Population (December 2019)
- • Total: 8,144
- • Density: 28.85/km^{2} (74.72/sq mi)
- Time zone: UTC+01:00 (CET)
- • Summer (DST): UTC+02:00 (CEST)
- Postal code: 1934 (Le Châble)
- SFOS number: 6031
- ISO 3166 code: CH-VS
- Localities: Val de Bagnes, Bruson, Champsec, Cotterg, Fionnay, Le Châble, Les Morgnes, Lourtier, Medières, Mauvoisin, Montagnier, Prarreyer, Sarreyer, Verbier, Versegères, Villette
- Surrounded by: Vollèges, Sembrancher, Saxon VS, Riddes, Nendaz, Hérémence, Evolène, .. (Italy), Bourg-Saint-Pierre, Liddes, Orsières
- Website: www.bagnes.ch

= Bagnes =

Bagnes (/fr/) is a former municipality in the district of Entremont in the canton of Valais in Switzerland. On 1 January 2021 the former municipalities of Bagnes and Vollèges merged to form the new municipality of Val de Bagnes.

With an area of 282 km2, Bagnes used to be the largest municipality of Switzerland until the formation of Glarus Süd in 2011.

==History==

Aerial view (1964)

Bagnes was first mentioned in 1150 as Banie. It was formerly known by its German name, Bangis, although this is no longer used.

Before 1150, when it came to the abbey of Saint-Maurice, Bagnes was owned by the Counts of Savoy. It remained under the abbey's authority until 1798, when it became part of the Entremont district. Verbier castle (also called the abbaye) is first mentioned in 1287 in Le Châble and was presumably destroyed in 1476.

Throughout the 19th century, the radicals and conservatives feuded violently in the villages. This led, in 1844, to the bloody battle of Corberaye, in which three conservatives were killed. The battle of Corberaye brought the radicals to power, but the conservatives were able gain support from political allies and were able to return to power shortly thereafter. One consequence of this political discord was the founding of the liberal-radical free school in 1900. At the free school there was no religious instruction, in contrast to the other village schools which had been founded by religious groups. The free school remained open until 1943.

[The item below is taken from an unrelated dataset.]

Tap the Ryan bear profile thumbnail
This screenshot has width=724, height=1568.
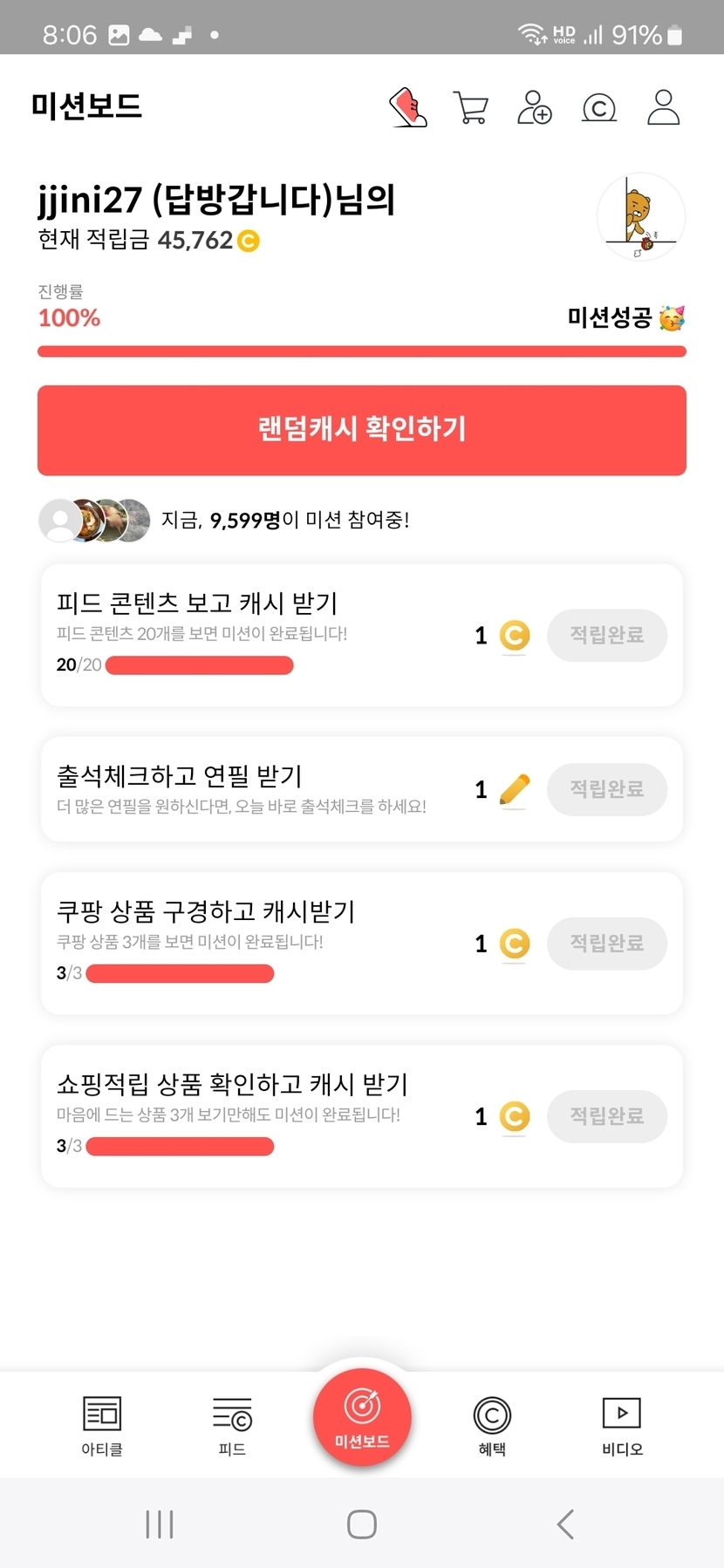(x=641, y=217)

The parish is first mentioned in 1178, with the parish church at St. Martin's church in Le Châble. The parsonage was built in 1686 at Verbier. It became a rectory in 1915 and a parish in 1962. Other chapels are located in Montagnier (14th century), Sarreyer (after 1639), Lourtier (1659), Vernays (1661), Media (1679), Champsec (1684) and Versegères (1684).

The municipality suffered from frequent natural disasters, especially from the floods of the Dranse in 1469, 1595 and a particularly devastating flood in 1818. There were silver mines in the area between 1344 and 1723 and again between 1852 and 1855. In 1958 the Lac de Mauvoisin Dam was built. The dam along with increasing tourism in the mid-20th century changed the character of the villages dramatically. The village economies changed from alpine farming to domination by the services sector.

Until 1957 Bagnes was a loose federation of villages, which was divided into districts or sections. The local councils continued to represent their sections until 1971.

===Le Châble===
Starting in the 12th century, Le Châble was the administrative center of the entire Val de Bagnes. Verbier castle (also called the abbaye) is first mentioned in 1287. The castle came to be known as the abbaye since it was the seat of the abbey of Saint-Maurice's representative. In 1410 the castle was rebuilt into a residence of the abbots. In 1476 it was partially destroyed by the villagers. In 1745 it was besieged during the revolt against the abbot of Saint-Maurice. The castle was acquired in the 20th century by the municipality.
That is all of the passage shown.